TASK OBJECTIVE: Reproduce the passage of the forum thread on bench multimeters below, word for word, from "The other area" to "to 5.5 digit.".

━━━ TEXT SECTION ━━━

Author Topic: Blog suggestion: bench multimeters  (Read 9064 times)

0 Members and 1 Guest are viewing this topic.

Offline toddisbn

  • Newbie
  • Posts: 3
Blog suggestion: bench multimeters
« on: March 12, 2012, 12:18:04 am »
Review opportunity.

I am looking at purchasing a bench multimeter.
After watching a number of your product reviews, I have wondered whether bench multimeter would actually be a cheaper option.
My reasoning for this is the basic premise that you need two multimeters to measure power consumption and both the Agilent and Fluke bench multimeters have dual display capability.

Now before people jump in and say that bench multimeters don't have things like capacitance meters, or whatever, I will point out that I don't think I have seen a review of Dave's where he is impressed with the performance of inbuilt secondary functions of multimeters compared to dedicated units like LCR meters

The other area people my jump up and down is the cost factor, however, the cost of one bench meter is basically double the cost of two hand held units (think fluke 87v), and remember that a bench multimeter takes the place of two due to the dual display functionality. Secondly don't assume that I am totally against handhelds, as this unit would be only for the bench and I have a fluke 112 which I currently use, it is great for working away from the bench.

Now for my biggest reasonings behind a bench multimeter.
Crisp VFD or LCD display, when working on a bench, I don't want to have to keep hitting backlit to get a visible display
Fast update speeds
Minimum 4.5 digit display small cost to move to 5.5 digit.
4wire resistance
No more freaking batteries to go flat when I really don't need them to
More compact on the bench, and no worrying about getting the display at the correct angle.
 

alm

  • Guest
Re: Blog suggestion: bench multimeters
« Reply #1 on: March 12, 2012, 01:18:53 am »
I agree with some of your points, like display, update rate, batteries and form factor. I'm not sure if I agree that one dual display removes the need for multiple meters, although I guess you would have the small Fluke 112 as backup. I disagree about the costs, at least when buying new. The lowest Fluke/Agilent DMMs that I would personally consider are $800, that's more than I'd spend on two handhelds. Not much point in buying two 87V meters in my opinion, I would choose the second meter to have other strengths, for example a cheaper Agilent meter with more features but less battery life/robustness. Bench meters (you would need two) are cheaper than handhelds when you buy used, however. It's not too hard to find a used bench meter on eBay for < $100. The older 3.5-4.5 digit ones for even less. A used Fluke 87 or similar usually costs more.

━━━ DATA ━━━

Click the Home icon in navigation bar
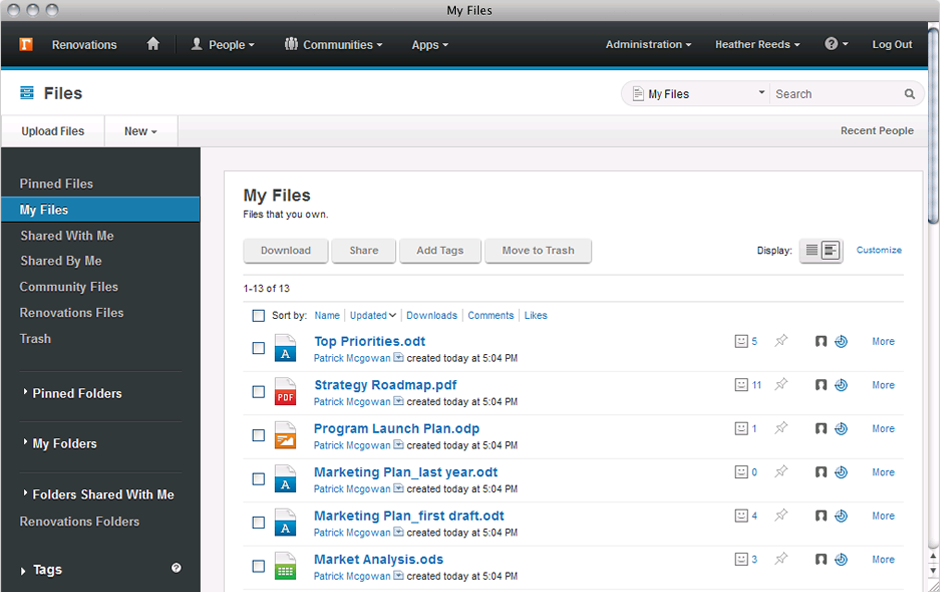 tap(153, 44)
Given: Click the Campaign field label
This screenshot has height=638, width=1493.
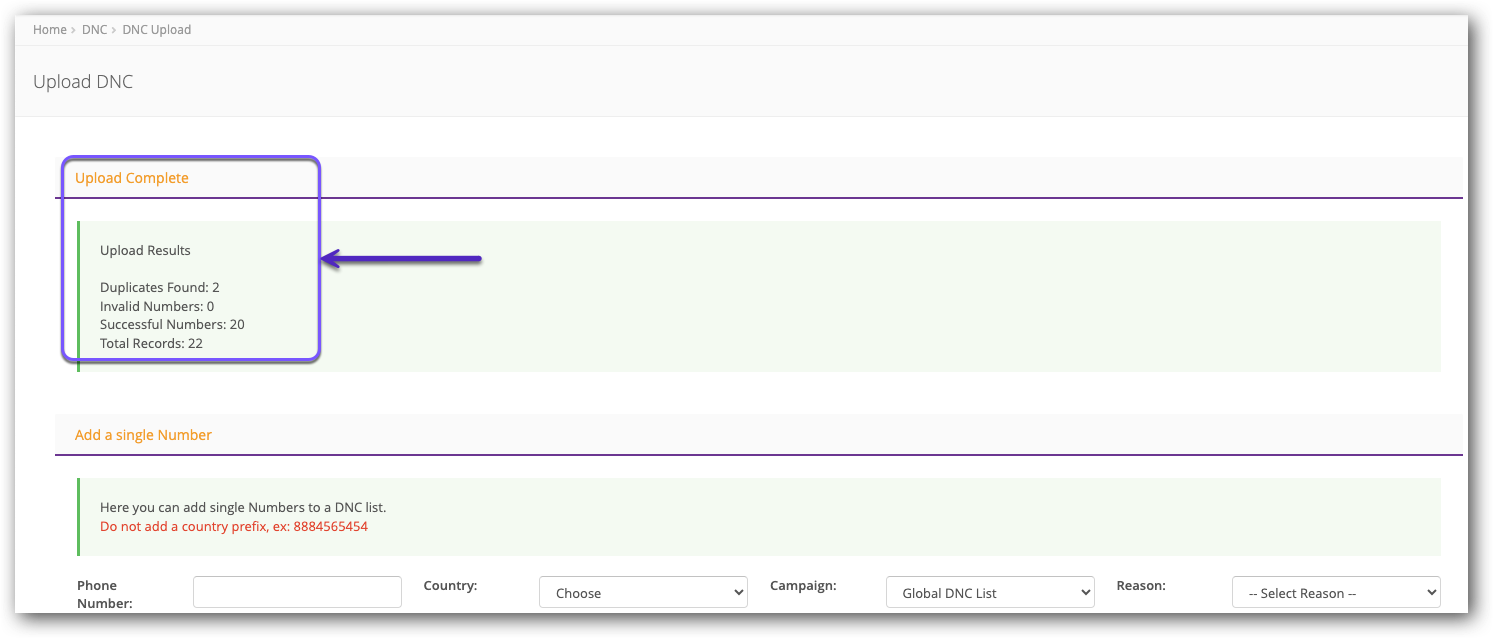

━━━

RESPONSE TO THIS EXERCISE:
The other area people my jump up and down is the cost factor, however, the cost of one bench meter is basically double the cost of two hand held units (think fluke 87v), and remember that a bench multimeter takes the place of two due to the dual display functionality. Secondly don't assume that I am totally against handhelds, as this unit would be only for the bench and I have a fluke 112 which I currently use, it is great for working away from the bench.

Now for my biggest reasonings behind a bench multimeter.
Crisp VFD or LCD display, when working on a bench, I don't want to have to keep hitting backlit to get a visible display
Fast update speeds
Minimum 4.5 digit display small cost to move to 5.5 digit.